CDKTF constructs a valid Terraform template from this main.ts
file. No need for infinite recursive module calls because CDKTF knows the recursive loop has an end.
To be honest, the resulting Terraform configuration does not actually use modules. So the result is not a “solution” to the recursion problem. What CDKTF does here is generate a single configuration with all my management groups defined, it does not introduce a module and make recursive calls to it.
Summary#
Currently neither Azure Bicep or HashiCorp Terraform supports recursive module calls out of the box. This is one use-case where an imperative approach to infrastructure-as-code wins. I am still not convinced the imperative approach is worth it in the long run, I prefer the clarity of the declarative approach.

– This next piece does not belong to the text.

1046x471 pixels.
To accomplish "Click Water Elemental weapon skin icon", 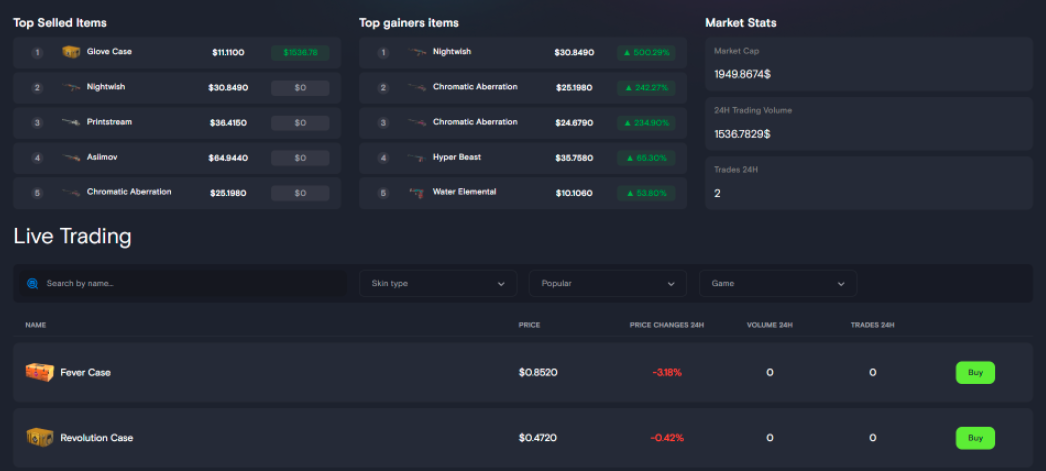I will pyautogui.click(x=417, y=192).
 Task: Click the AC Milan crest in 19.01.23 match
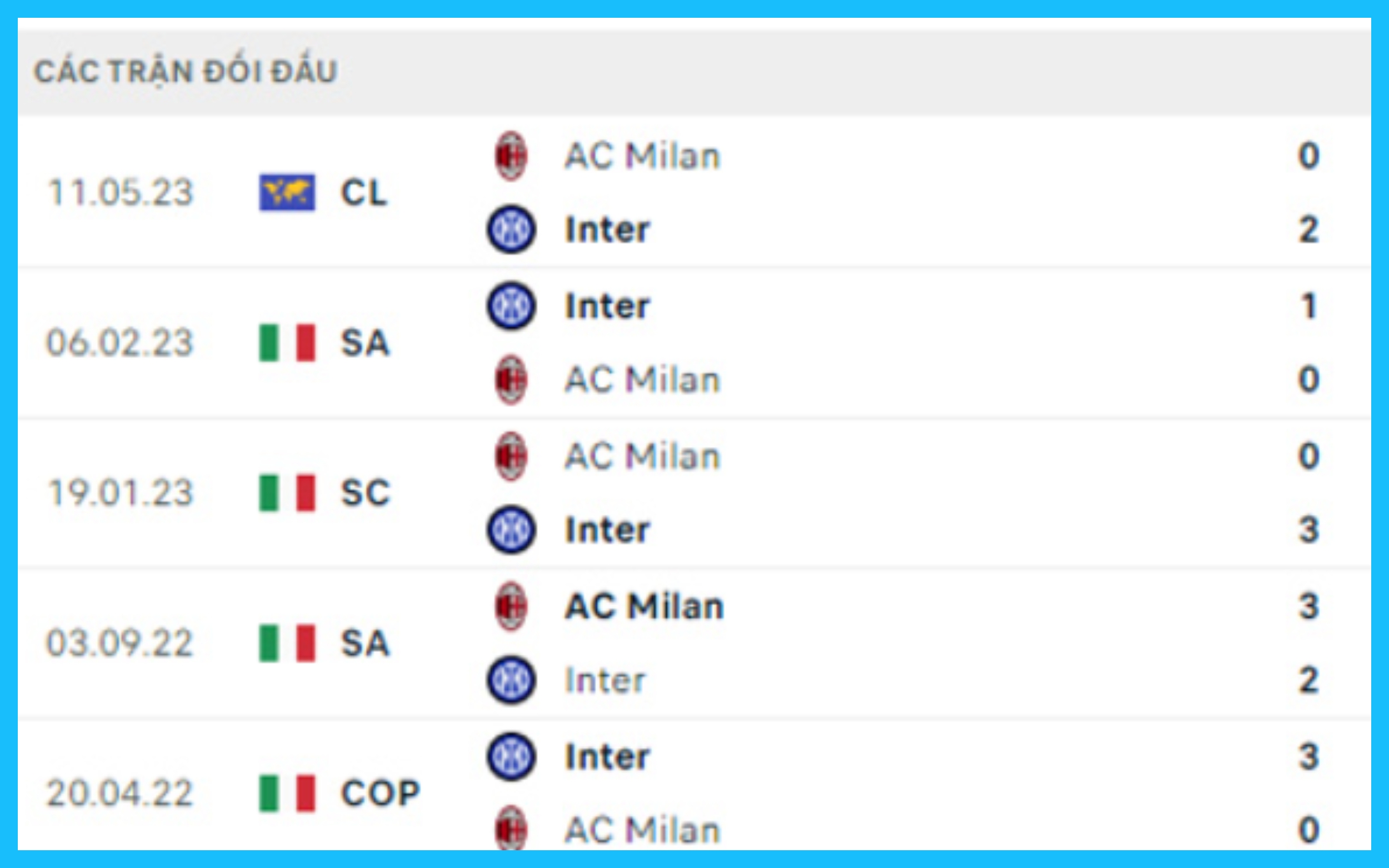(x=511, y=456)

Of course there is the middle ground, you could use an imperative approach to generate a declarative template which you can then deploy. And this is what happens under the hood with CDKTF anyway.
As with everything else it depends on what you want to do. So far in my career this was the first time I tried to do something in a declarative way that was just not supported.
Oh and by the way, I know one could argue for that I am trying to write imperative code using a declarative language when I do recursive module calls - but that is another discussion.